**Problem to solve**
Pull out every line from the line containing "How do I perform: Click" through the end of the material, both ends included, and reproduce it exactly. Keep pictures out.

**Task input**

##############################

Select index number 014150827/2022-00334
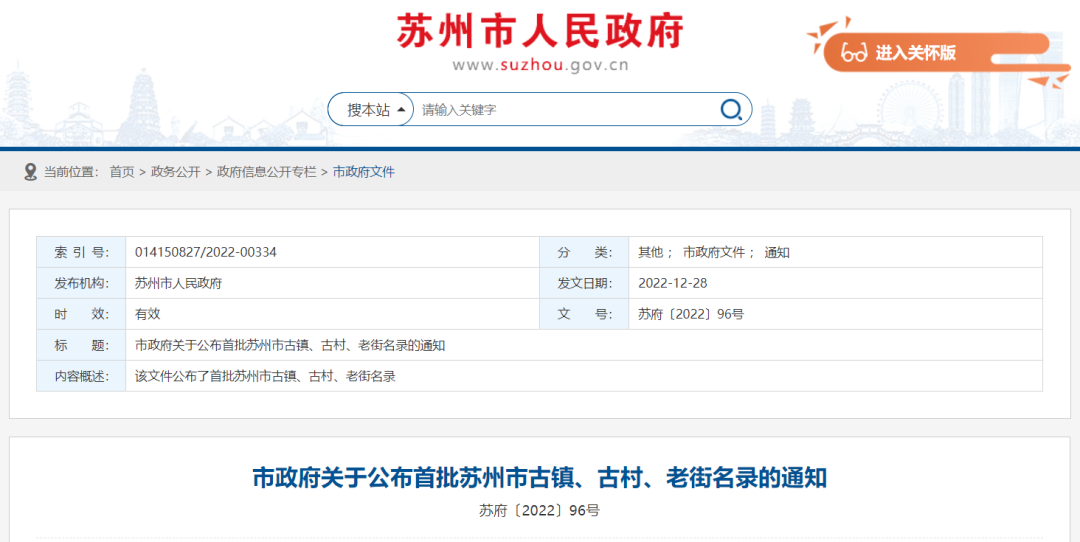 coord(206,252)
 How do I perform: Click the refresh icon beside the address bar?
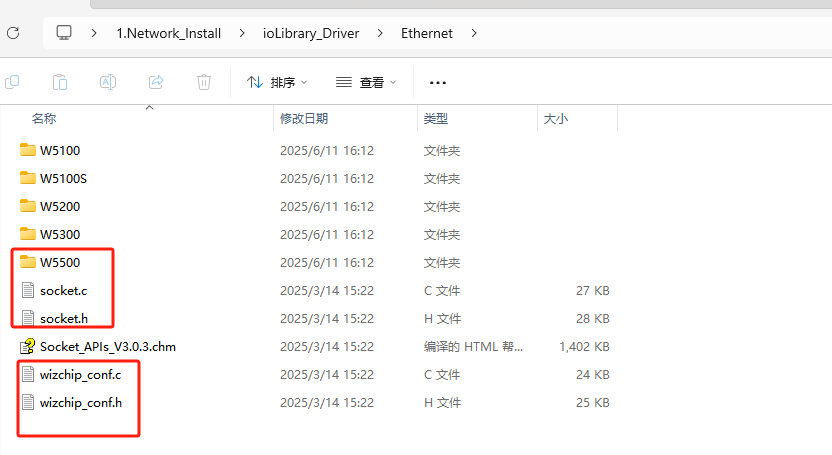point(13,33)

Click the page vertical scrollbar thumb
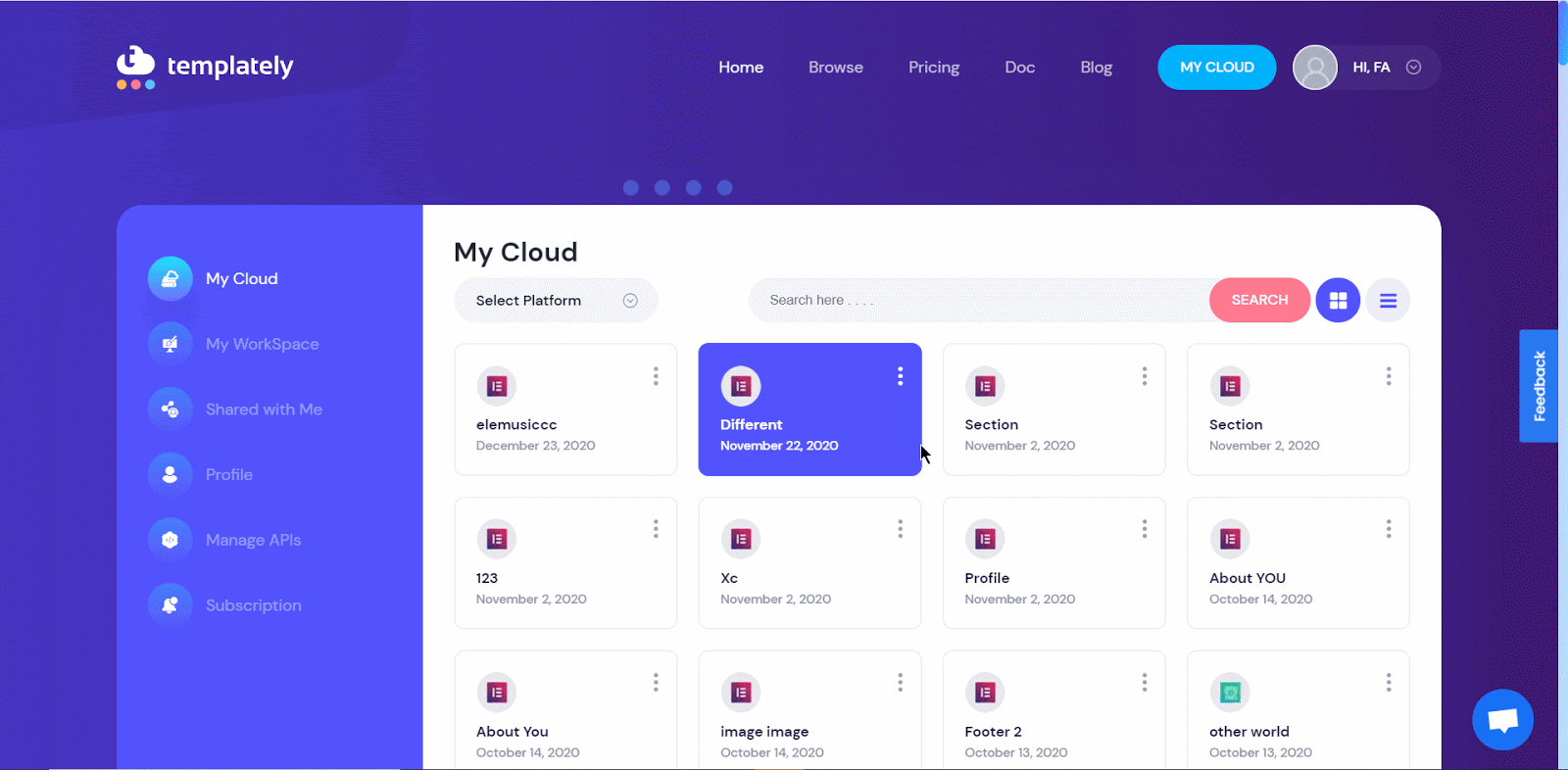(1562, 34)
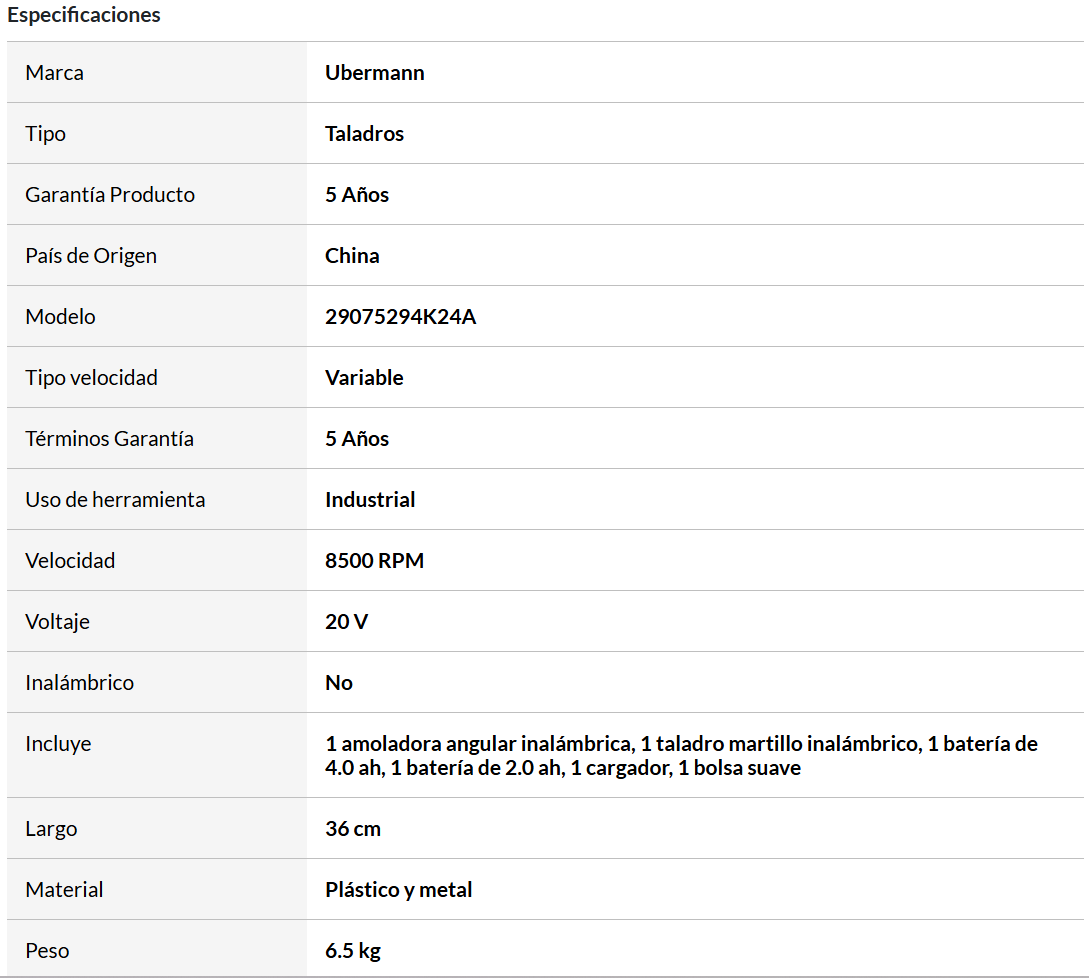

##############################

**Exercise answer**
 How do I perform: Click the refresh icon beside the address bar?
point(13,33)

Click the page vertical scrollbar thumb
(1562, 34)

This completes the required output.